Imagine a B-2 waiting orders from the White House whether to drop a nuclear bomb on a enermy site or call it off in Iran, North Korea, Syria. That order has to be delivered to the bomber in a timely and trustworthy way.
With the Common Very Low Frequency Receiver Increment 1, or CVR-1 program, the U.S. Air Force fleet of B-2 stealth bombers will be given another more reliable way to receive orders from the President of the U.S. via EAMs (Emergency Action Messages).
Currently, the flying wing bomber uses a UHF system that relies on satellite relay. However, the constellation of Military Strategic Tactical and Relay, MILSTAR, satellites is becoming a bit too obsolete and will not be upgraded. Until a replacement is found, with the upgraded communication system, the B-2 will bypass satellites: its radios will be capable to receive VLF (Very Low Frequency) signals bounced off of lower levels of the atmosphere.

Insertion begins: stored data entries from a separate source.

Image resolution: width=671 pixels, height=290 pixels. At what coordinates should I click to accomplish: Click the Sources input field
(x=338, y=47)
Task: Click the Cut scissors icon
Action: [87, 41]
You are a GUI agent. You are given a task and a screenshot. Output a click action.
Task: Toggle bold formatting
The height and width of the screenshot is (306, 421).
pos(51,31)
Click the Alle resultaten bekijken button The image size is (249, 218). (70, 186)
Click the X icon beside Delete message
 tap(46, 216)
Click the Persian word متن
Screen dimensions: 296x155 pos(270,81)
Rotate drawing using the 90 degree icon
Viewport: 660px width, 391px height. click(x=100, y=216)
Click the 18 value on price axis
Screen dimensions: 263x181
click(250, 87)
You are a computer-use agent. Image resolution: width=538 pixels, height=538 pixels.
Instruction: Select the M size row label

CVR Increment 1 is to be fielded in 2017.
How is this different from the SLFCS system in use since the ’70s?
Good question. I used to work at the Silver Creek SLFCS site (1980-82) but that and Hawes have been decommissioned. Where are the VLF transmitters? Our antenna was reportedly 10′ shorter than the Empire State Building and the biggest lightening rod for several states. How will they incorporate a VLF antenna on the B-2?
“its radios will be capable to receive VLF (Very Low Frequency) signals bounced off of lower levels of the atmosphere.”
I think you mean the upper levels of the atmosphere. Specifically, the ionosphere.
Well, I hope they were not only reling on satellites for that…
And maybe it’s even for the better to have a non-satellite option.
0bama wants to bomb Syria with the B-2’s, right? How stealth are the B-2’s anyway? Didn’t the Serbians shoot down a F-117 supposedly stealth the USAF then retired them?
MILSTAR uses the Q & Ka bands, not UHF. It’d be very easy to jam UHF frequencies.